Attorney General Merrick Garland should fire special counsel John Durham. Durham, a previously well-respected United States Attorney for Connecticut, was assigned in 2019 by Trump’s Attorney General William Barr to review the origins of the so-called Russia probe—Crossfire Hurricane—that became the Mueller special counsel investigation.
As reported by The New York Times, Barr had been “egged on” by the former president to support Trumpworld’s efforts to discredit the Mueller investigation by opening an investigation to investigate the investigators.
At that time, Durham was not made a special counsel—which would have been inappropriate because special counsel are usually drawn from outside the ranks of current Department of Justice employees—but simply given an assignment. That is not an uncommon practice in the DOJ, and similar to what Attorney General Garland did in assigning the Chicago U.S. Attorney to conduct a preliminary investigation of classified documents found at President Biden’s private office and residence in Delaware.
But after Trump lost the election, Barr secretly made Durham a special counsel just before the 2020 election to ensure that he could continue his work. Barr worked closely with Durham throughout his tenure as Attorney General, meeting with him on a weekly basis, as well as dining and drinking Scotch together—hardly the picture of an investigation working independently of the DOJ.
Durham has now been investigating the investigators for nearly four years. That is longer than the life of the entire Russia probe/Mueller investigation which concluded in March 2019 and took only 22 months. Durham has cost American taxpayers at least $6.5 million and that does not even include whatever the price tag was to send Durham on trips to Italy and Britain with AG Barr to gather information prior to becoming special counsel.
For these millions of dollars, Durham has managed only one misdemeanor guilty plea and two slam-dunk acquittals—the second of which followed Durham himself making the closing arguments. Following Durham’s apparently less than persuasive performance, the jury took only nine hours to acquit which at least kept them out longer than Durham’s first loss, which took the jury only six hours.
But it is not Durham’s losses and lack of deliverables that make his tenure untenable. After all, prosecutors should be unafraid to try tough cases and lose them. No, the problem with Durham is that his assignment arose from Barr’s efforts to undermine the Russia probe to aid Trump, and Durham compounded that unethical origin with his own unethical actions.
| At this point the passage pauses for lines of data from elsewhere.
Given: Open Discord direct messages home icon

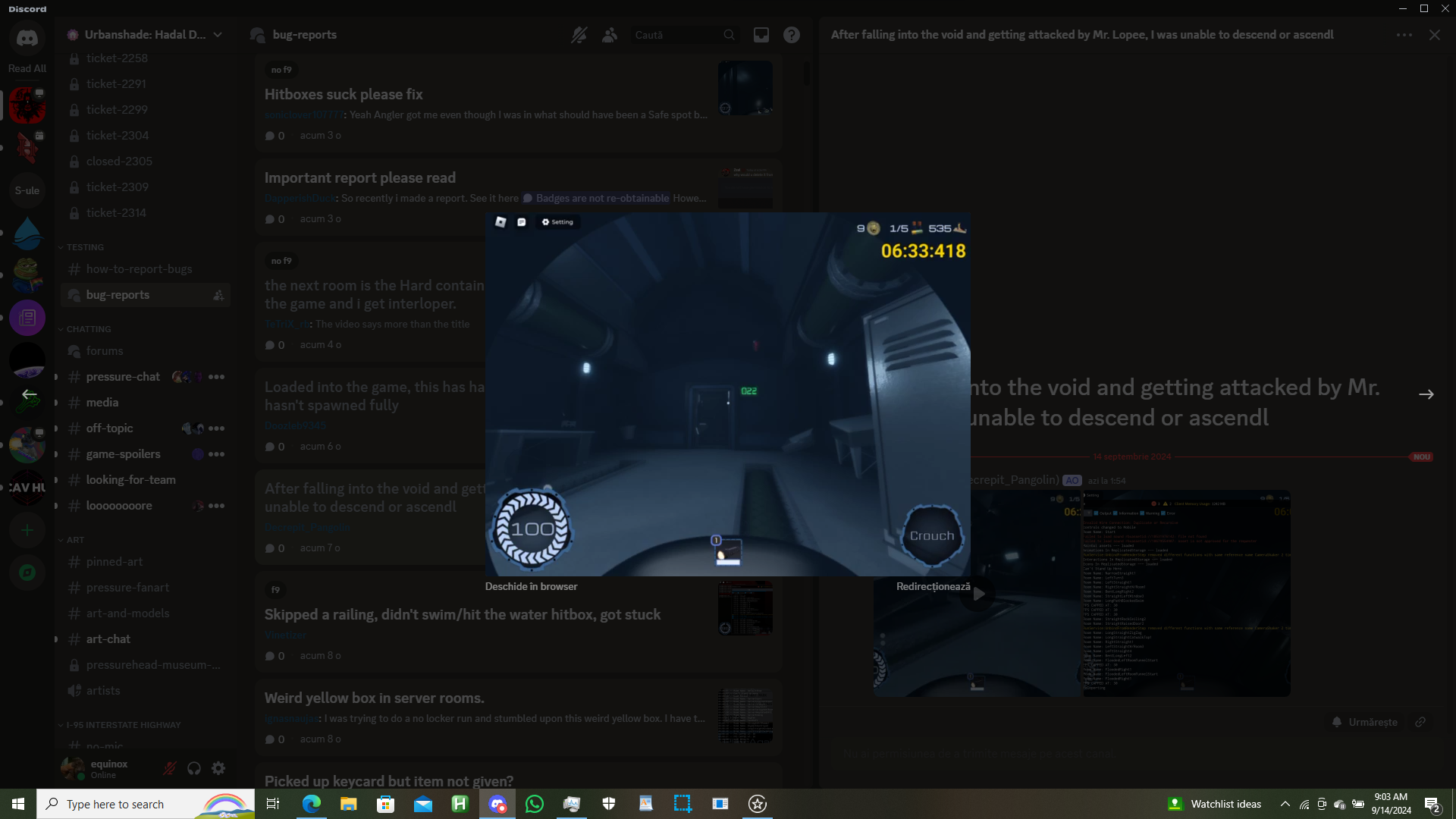Looking at the screenshot, I should coord(27,38).
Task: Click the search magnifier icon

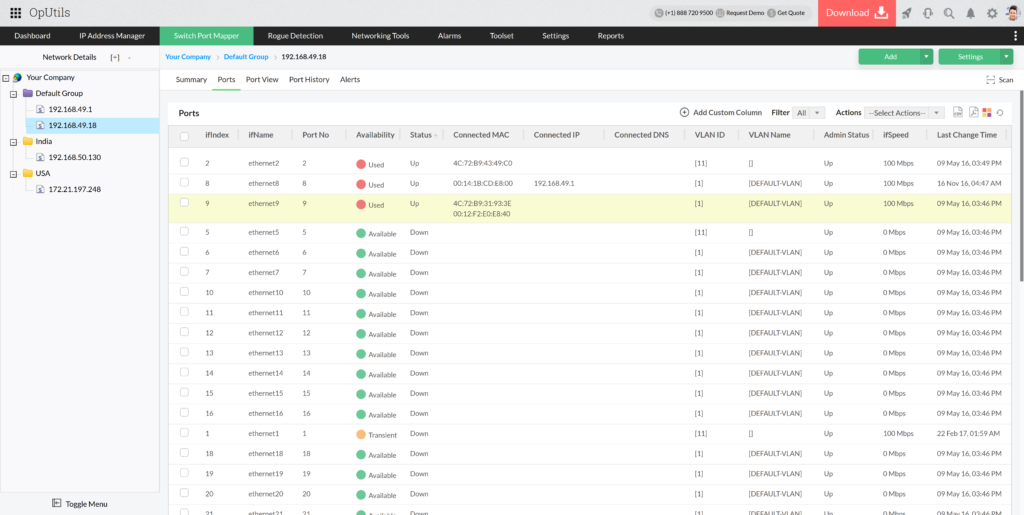Action: tap(949, 13)
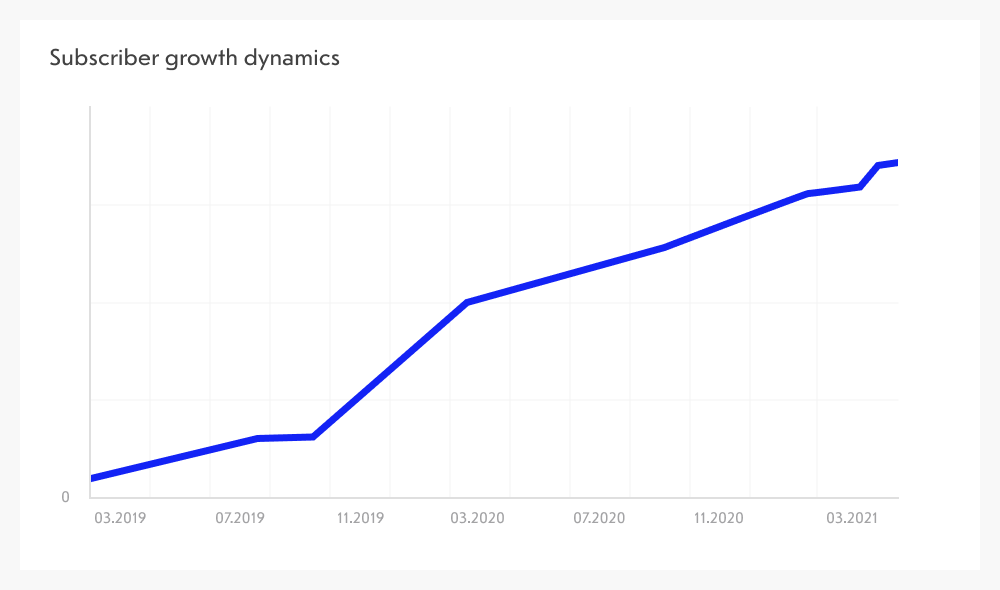Click the blue line's starting point at the y-axis
This screenshot has width=1000, height=590.
click(x=92, y=479)
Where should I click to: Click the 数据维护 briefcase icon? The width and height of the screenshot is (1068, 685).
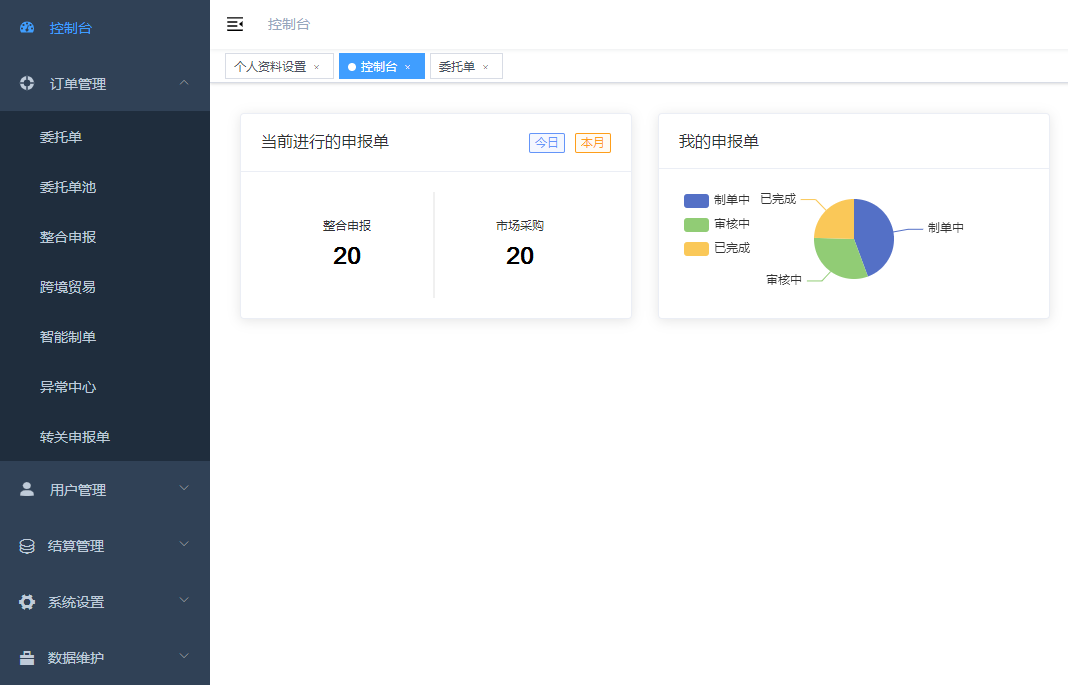(27, 658)
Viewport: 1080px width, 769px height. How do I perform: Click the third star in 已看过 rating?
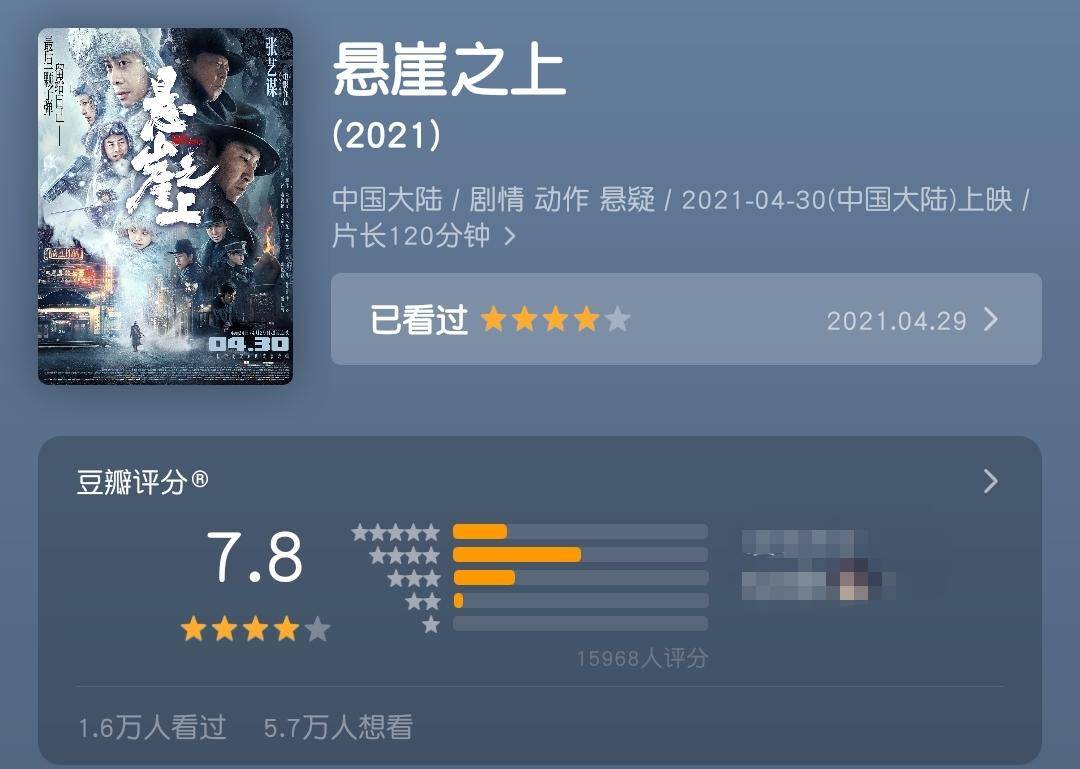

Actions that included: privately trying to convince the DOJ Inspector General Michael Horowitz to change his conclusion that found no evidence the Russia probe had been politically motivated and then later publicly disagreeing with those findings; circumventing a federal judge’s order to stop seeking private email information by subpoena and instead securing the information through direct contact with the company; and, apparently burying a criminal inquiry into Trump that arose after Italian authorities told Durham and Barr about allegations of Trump’s financial wrongdoing.
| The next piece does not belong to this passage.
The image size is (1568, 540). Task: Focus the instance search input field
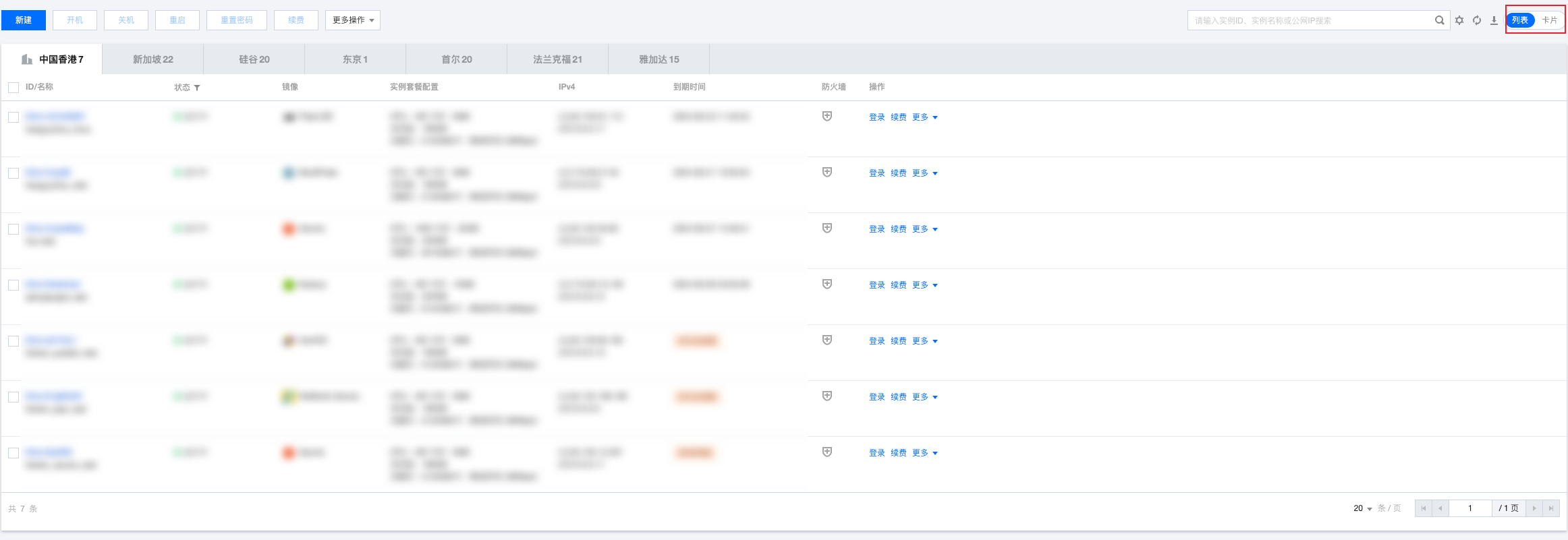pos(1309,20)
Durham’s conduct also sparked resignations from his own staff. Durham’s own top deputy resigned in protest over his drafting of an interim report at Barr’s request to be circulated before election day. And in apparent disagreement with Durham over his decision to indict his first lost case, two prosecutors left his team with one resigning in protest and the other taking a job in the private sector.
Durham’s substantive “work” is unquestionably at an end. The grand jury he was using has expired and he supposedly is working on his final report. That report—originally due to DOJ in May of 2022—is still not completed. Given Durham’s history, his report is likely to be a morass of disinformation meant in part to cover his own failures while still seeking to serve Barr by pushing conspiracy theories that the Russian probe was a baseless effort to discredit Trump.
The American people would not be well served by such a report. Special counsel reports are not opportunities to engage in political free speech under the First Amendment. Rather they are supposed to be evidence-based disclosures rooted in integrity. Durham gives no indication that he is capable of producing such a piece of work.
Durham’s long, futile investigation reminds me of the forgotten Japanese soldiers who hid on Pacific islands, unaware the war was over, still prepared to fight for their lost cause. But those soldiers lacked the ability to impact anyone but themselves. Durham, however, has a platform from which he can do great damage.
If he is allowed to finish his report, AG Garland will be put in the difficult position of deciding whether to make it public. It’s a no-win situation: if Garland makes it public, the report will likely fuel baseless Trumpworld conspiracy theories; but if Garland chooses not to publish the report, Trumpworld will also raise hell about the “hiding” or “suppression” of the “truth.” Garland can avoid all of this by firing Durham now.
The special counsel regulations allow for the Attorney General to remove a special counsel for “misconduct, dereliction of duty… or for other good cause, including violation of Departmental policies.” Garland should exercise this authority and end Durham’s charade of an investigation. Garland would need to specify in writing his reasons for removing Durham which would be the best final report on the John Durham special counsel investigation.